- DATA ENTRIES
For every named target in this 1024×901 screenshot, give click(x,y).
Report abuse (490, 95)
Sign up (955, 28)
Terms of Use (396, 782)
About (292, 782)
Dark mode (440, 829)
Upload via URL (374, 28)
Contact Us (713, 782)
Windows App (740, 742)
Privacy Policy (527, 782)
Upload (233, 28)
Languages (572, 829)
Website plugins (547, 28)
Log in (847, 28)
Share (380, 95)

- WHAT THE TASK ASKS
Write out all of the items above again, including the request line. Raise every coordinate in the answers by 10.

- EXERCISE RESPONSE
For every named target in this 1024×901 screenshot, give click(x,y).
Report abuse (500, 105)
Sign up (965, 38)
Terms of Use (406, 792)
About (302, 792)
Dark mode (450, 839)
Upload via URL (384, 38)
Contact Us (723, 792)
Windows App (750, 752)
Privacy Policy (537, 792)
Upload (243, 38)
Languages (582, 839)
Website plugins (557, 38)
Log in (857, 38)
Share (390, 105)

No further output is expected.